There’s no argument to be made here regarding the importance of mobile in the consumer buying process. As a (self-proclaimed) retail sales veteran with over seven years of experience, I’ve seen the transition from the consumer’s reliance on the in-store experience and salespeople to that of their own research to help them make purchasing decisions. Not that prior to ~14.1 MB/s, people weren’t able to research their options with mobile data download speeds, but mobile devices have developed to make that process even simpler. According to Nielsen’s Q3-Q4 2011 “US Digital Consumer Report,” 29% of smartphone owners use their device for shopping-related activities. Top mobile shopping activities include in-store price comparisons (38%), browsing products through the mobile web or apps (38%), and reading online product reviews (32%) (eMarketer, Feb. 2012).
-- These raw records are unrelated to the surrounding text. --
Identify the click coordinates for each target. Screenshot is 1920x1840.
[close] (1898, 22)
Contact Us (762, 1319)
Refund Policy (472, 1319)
How can traditional retailers keep up with an increasingly mobile world?
Online retailers have been doing a great job identifying their pain points and providing service offerings to sway consumers towards online shopping; free shipping, one-day shipping, extended return policies, product knowledge databases, customer reviews, competitive costs, etc. As a result, many mobile shoppers use retail stores purely as a playground for putting the products in their hands. In a study by Google and IPSOS OTX during the 2011 holiday shopping season 19% of smartphones users began their journey by researching on their device, going to a store to test the product, then going back online for purchase (eMarketer, Feb. 2012, same link as above).
More and more, big box stores are becoming “showrooms” for online shoppers to test products that they saw online (Forbes, 2012). Most of these retailers are also unable to compete with online prices due to their profit margins being much smaller. Although the percentage of smartphone use for shopping-related activities is currently nowhere near 100%, that number will continue to grow as the amount of online and mobile shopping solutions increase.
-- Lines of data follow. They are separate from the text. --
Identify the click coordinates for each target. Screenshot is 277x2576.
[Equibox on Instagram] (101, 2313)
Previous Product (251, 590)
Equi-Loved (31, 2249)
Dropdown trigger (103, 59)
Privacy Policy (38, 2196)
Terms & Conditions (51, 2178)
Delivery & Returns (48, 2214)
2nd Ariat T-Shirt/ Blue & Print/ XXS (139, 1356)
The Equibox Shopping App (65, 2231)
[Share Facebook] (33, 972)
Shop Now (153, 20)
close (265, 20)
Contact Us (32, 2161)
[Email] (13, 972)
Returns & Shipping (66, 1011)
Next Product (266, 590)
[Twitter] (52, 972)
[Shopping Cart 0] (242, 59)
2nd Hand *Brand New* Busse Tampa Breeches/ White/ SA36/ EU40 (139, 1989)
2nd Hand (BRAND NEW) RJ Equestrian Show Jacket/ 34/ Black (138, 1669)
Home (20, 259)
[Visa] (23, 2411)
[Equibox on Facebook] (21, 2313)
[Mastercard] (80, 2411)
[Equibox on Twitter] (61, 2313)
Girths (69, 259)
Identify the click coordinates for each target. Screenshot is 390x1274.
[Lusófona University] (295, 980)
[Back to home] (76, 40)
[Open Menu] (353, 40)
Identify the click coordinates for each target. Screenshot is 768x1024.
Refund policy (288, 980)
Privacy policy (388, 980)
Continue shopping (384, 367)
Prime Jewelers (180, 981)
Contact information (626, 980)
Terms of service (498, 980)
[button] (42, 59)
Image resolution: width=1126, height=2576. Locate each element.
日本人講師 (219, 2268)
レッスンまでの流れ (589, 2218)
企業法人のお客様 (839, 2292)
The first thing that retailers need to do is drop the assumption that consumers simply don’t know what they want. Serious buyers will arm themselves with knowledge and speaking to sales staff is only a fraction of the buying process. Therefore, retailers need to be where customers are looking for their sources. Big box retailers that focus on making their online and mobile shopping experiences as easy as, or easier than shopping at one of their stores have found the greatest success.
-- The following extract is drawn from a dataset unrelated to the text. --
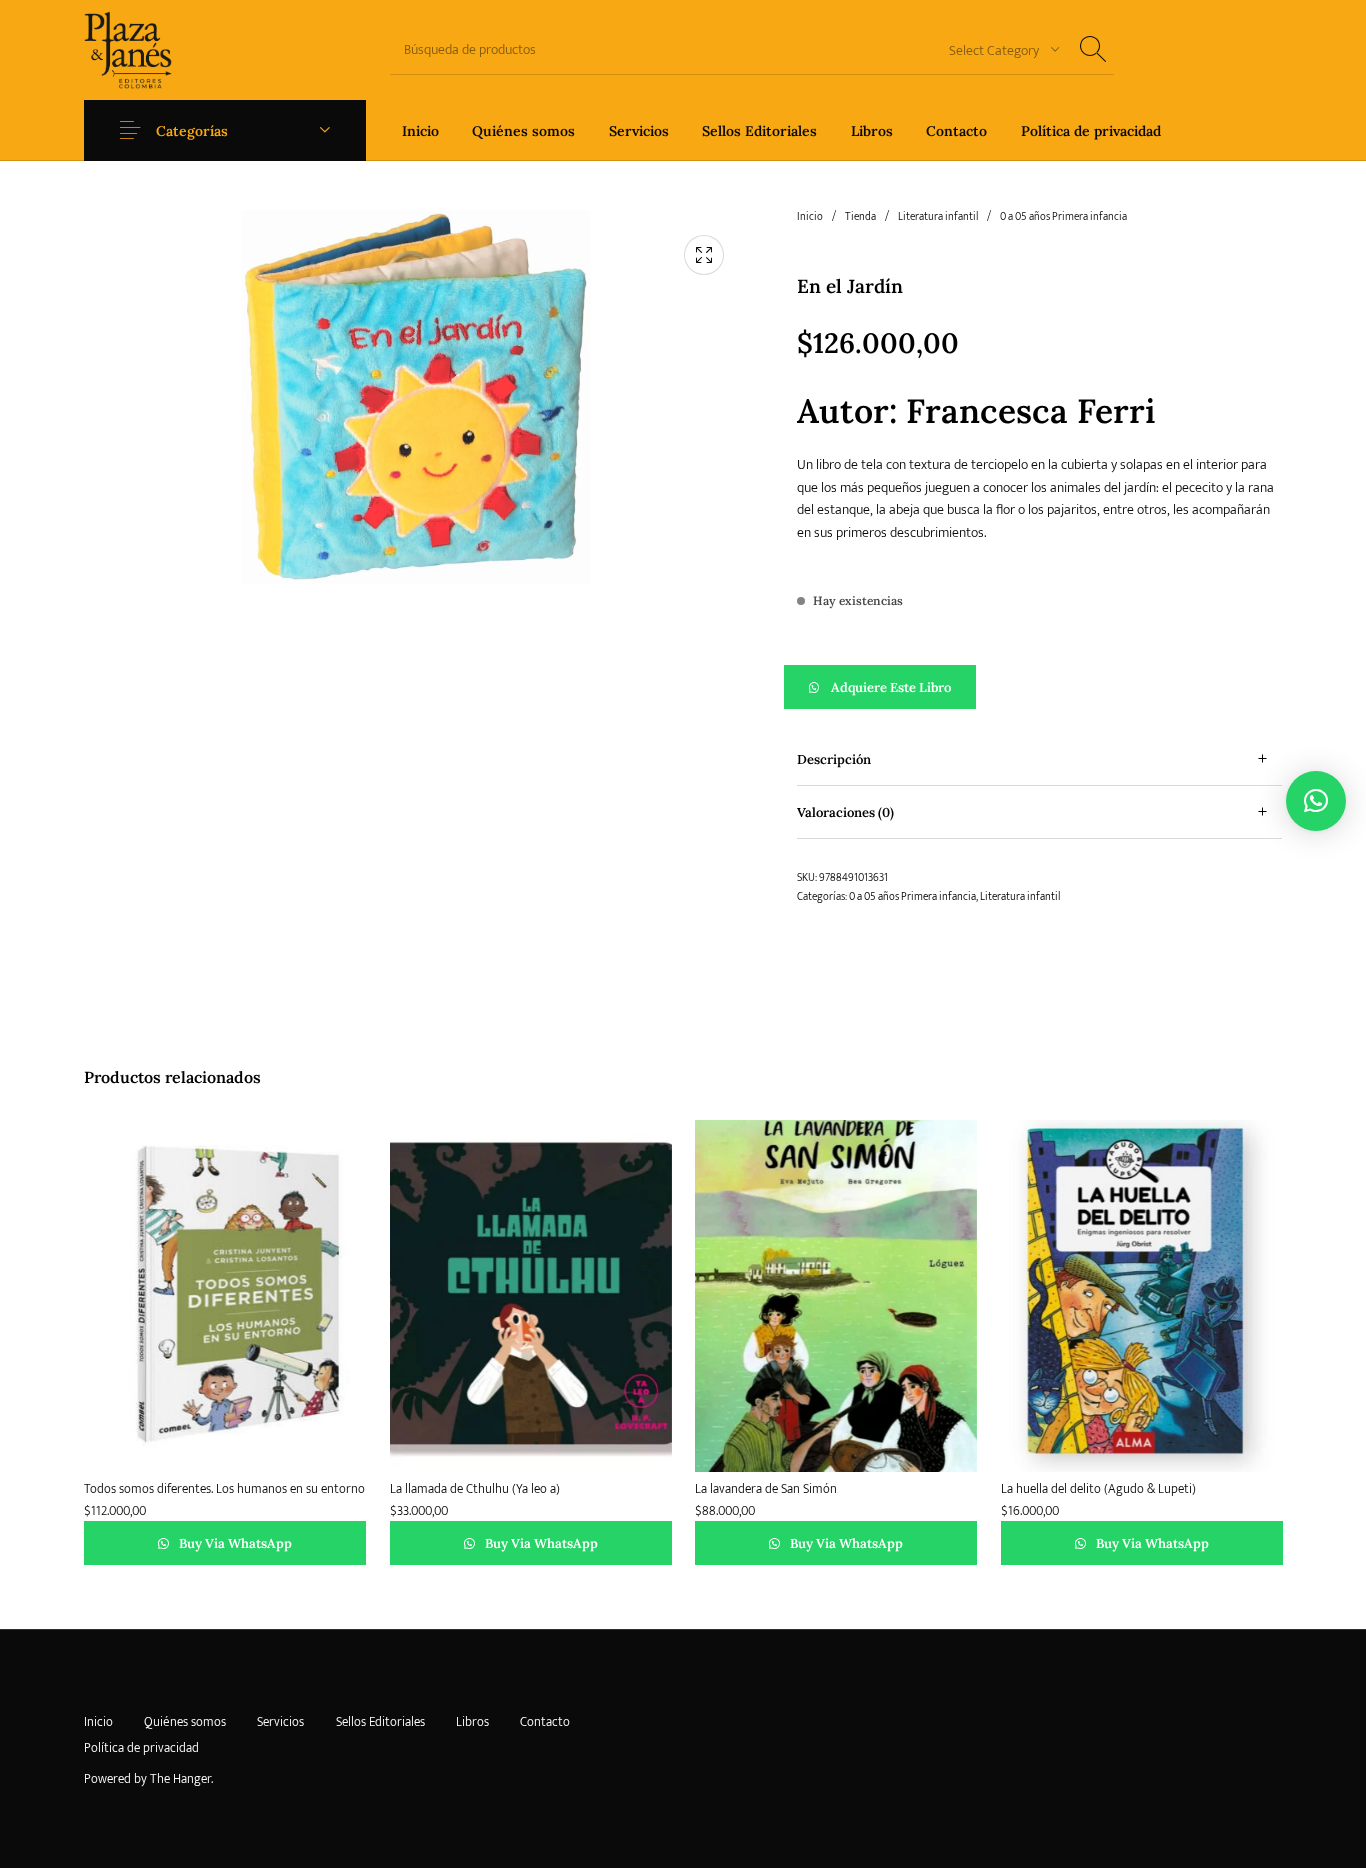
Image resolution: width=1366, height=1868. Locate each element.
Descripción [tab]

The common mistake is for stores to move forward with mobile apps but then these apps serve as nothing more than a catalogue. These apps were built with the wrong question in mind: “How do I bring users into my store(s)?” The right question is: “How do I make users stay on the app/site?” Make your online store a one-stop shop for information, identify your customer’s pain points and resolve them by offering interactive tools.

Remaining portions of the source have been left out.